Continuous carbon flux monitoring provides one important part of the answer. It does not replace all other methods and will not remove all uncertainty. However, it provides a robust, science-based way to demonstrate ongoing storage, detect reversals, and support honest accounting of removals.
Companies that build this evidence base will be better positioned to comply with the new removals reporting requirements, demonstrate the achievement of climate targets, and understand how effective their land use and carbon farming strategies truly are.
Meet the greatest climate challenges of our time with accurate measurements
Ready to see how Vaisala’s world-class instruments can help you reach your GHGs measurement goals? We’re here to help! Contact us and our team of experts will help you get started.
FAQs
What are GHG Protocol permanence requirements?

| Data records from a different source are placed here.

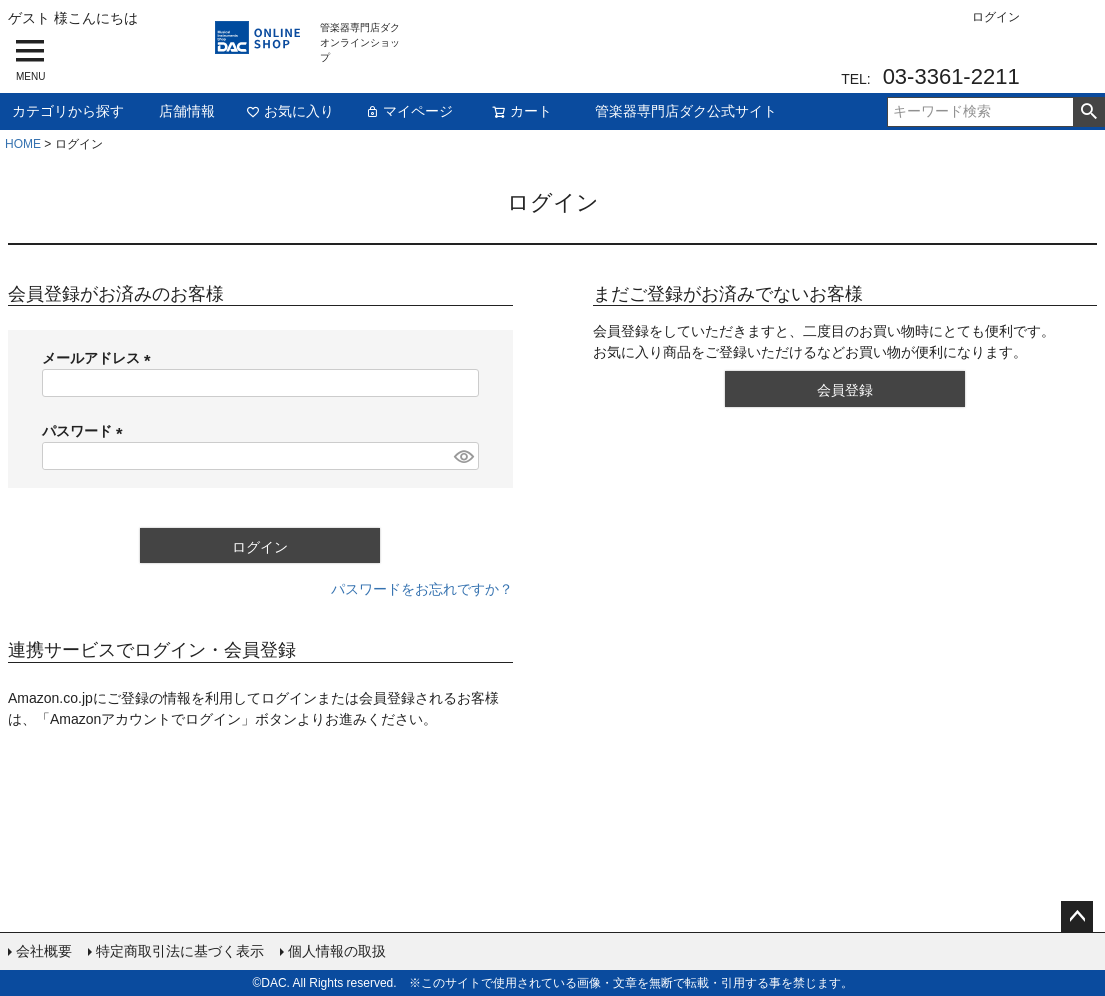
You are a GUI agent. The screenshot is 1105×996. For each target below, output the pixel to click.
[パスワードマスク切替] (463, 456)
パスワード (86, 431)
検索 (1088, 112)
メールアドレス (100, 358)
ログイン (996, 17)
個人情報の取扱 (337, 951)
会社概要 (44, 951)
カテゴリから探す (68, 111)
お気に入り (290, 111)
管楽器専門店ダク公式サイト (686, 111)
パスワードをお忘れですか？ (422, 589)
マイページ (409, 111)
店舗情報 (187, 111)
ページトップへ (1077, 917)
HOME (23, 144)
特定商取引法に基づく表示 (180, 951)
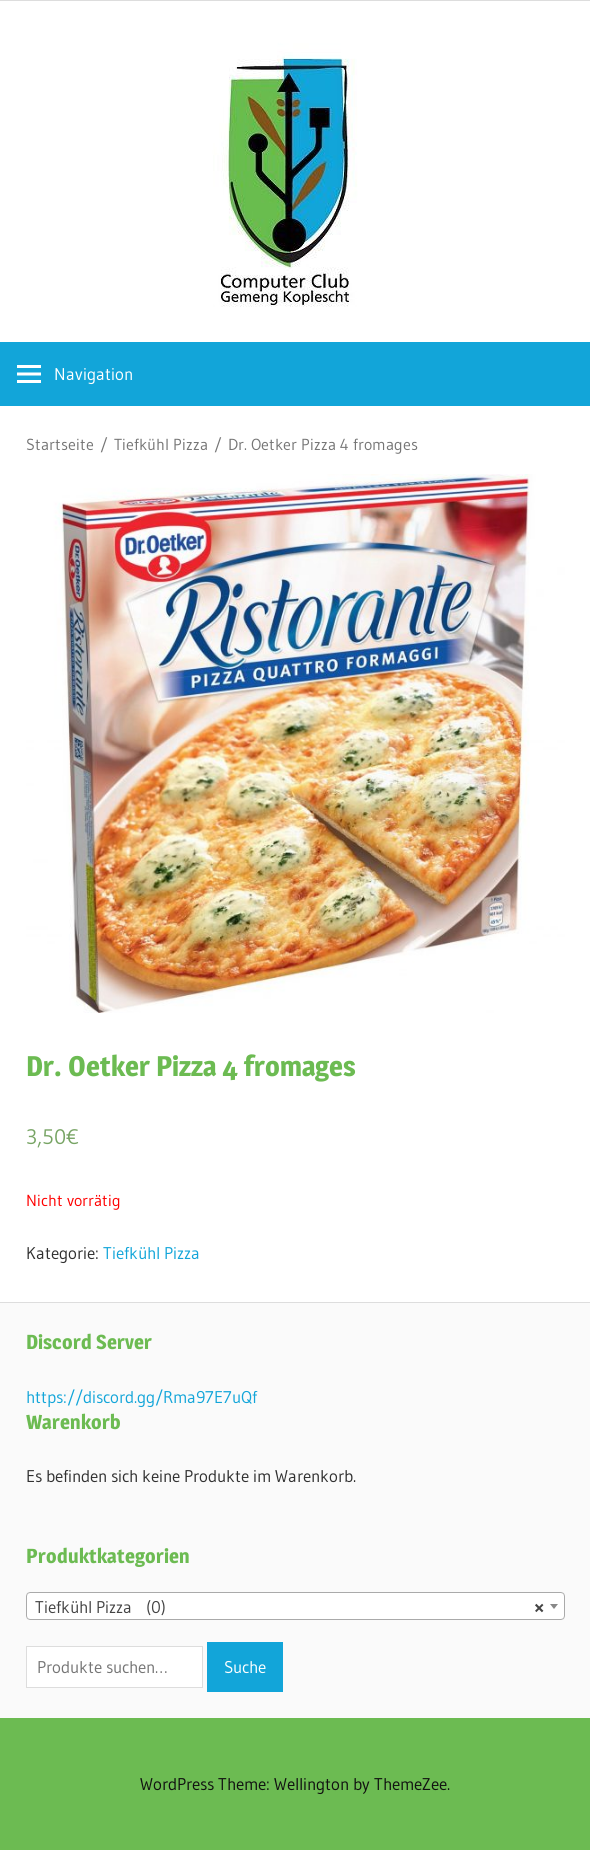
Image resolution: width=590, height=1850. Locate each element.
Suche (245, 1666)
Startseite (60, 444)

They require companies to monitor stored carbon over time and account for any losses in the year they occur, rather than assuming removals stay permanent.
How does Eddy Covariance-based flux monitoring support permanence?
Measuring continuous CO₂ fluxes between ecosystems and the atmosphere provides ongoing evidence of storage and early detection of reversals.
Is flux monitoring a replacement for soil sampling and models?
Sort of. Each measurement approach can be used independently, but each technology has different strengths and weaknesses. Used together, flux monitoring complements stock sampling and models by providing high resolution in-situ measurements on an ecosystem-scale that improves calibration, validation, and the credibility of carbon removals claims.
When do companies need to start preparing?
The standard applies from January 1, 2027, but companies may need data from the 2026 reporting year to avoid gaps in their evidence.
How does the Vaisala Quanterra Ecosystem Monitoring Service help?
It deploys and operates flux stations that deliver continuous carbon flux data, helping organizations meet GHG Protocol permanence requirements and align with EU CRCF.